15.a. Sous le soleil...
Allongé sur le flanc, j'observe Déhon se reposer d'une attention extrapolée.
Puisqu'il n'a pas jugé utile de déplier le canapé, je me retrouve à moitié avachi sur lui. Les sièges sont tout juste assez larges pour nous accueillir confortablement mais, en toute honnêteté, je serais à coup sûr dans la même position si nous étions sur un lit double.
Une main à plat sur sa poitrine et l'autre soutenant ma tête, je profite de cette rare occasion de sentir le cœur de mon nounours battre sous ma paume. Son rythme cardiaque et son souffle sont aussi paisibles que son beau visage – qui s'avère d'une douceur infinie lorsque Déhon n'active pas le mode destiné à intimider les autres.
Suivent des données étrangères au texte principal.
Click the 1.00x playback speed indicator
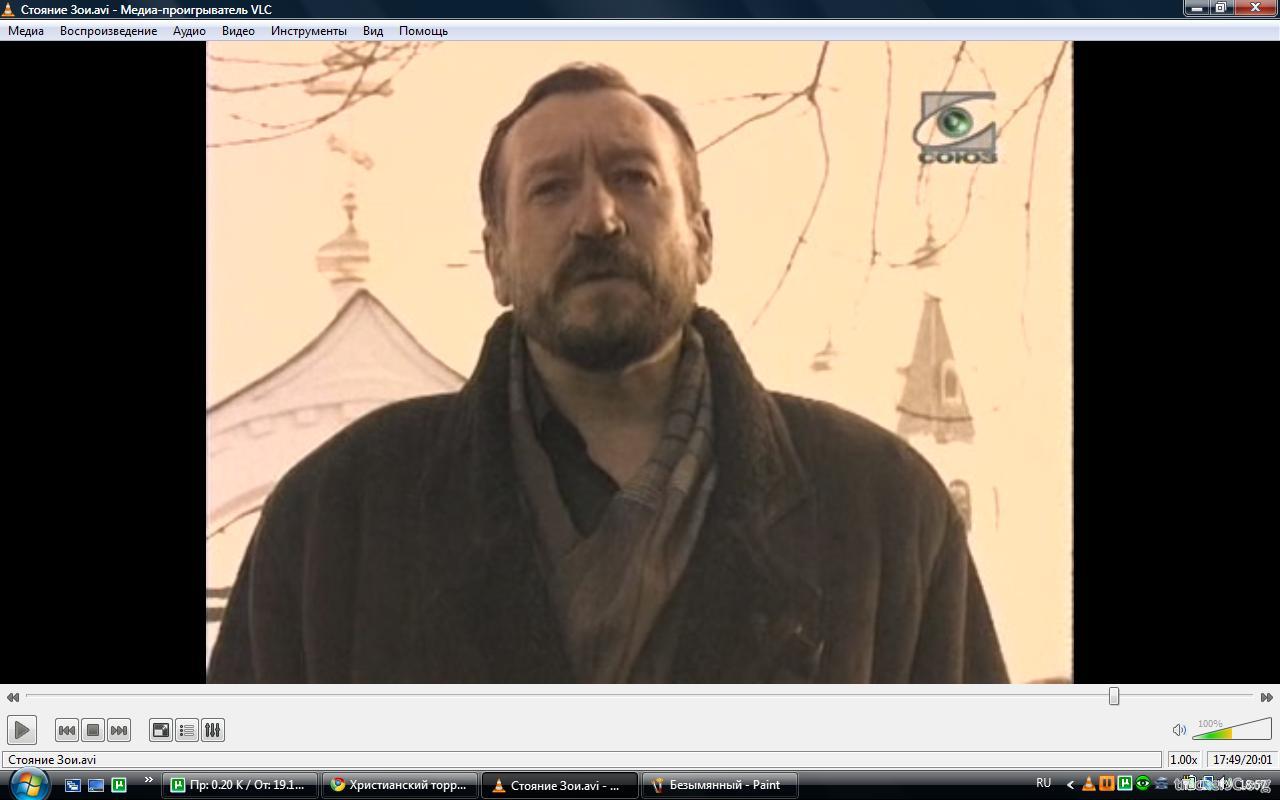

Je retrace mentalement la forme de sa bouche tentatrice, où je m'imagine glisser les doigts avec tendresse. Puis, vient le tour des contours irréguliers de la marque blanche étendue autour de son œil. Elle prend naissance sur sa tempe et s'étale de manière azimut sur sa pommette droite. Conservant de nombreuses petites zones de peau marron, elle remonte un peu sur son nez et au milieu de ses sourcils noir de jais. Je pense ne jamais avoir pris le temps de la détailler autrement que sur l'unique photo que j'ai de lui, par peur de paraître impoli. Mais j'aime tout de Déhon. Je voudrais savoir absolument tout de lui, dans les moindres détails !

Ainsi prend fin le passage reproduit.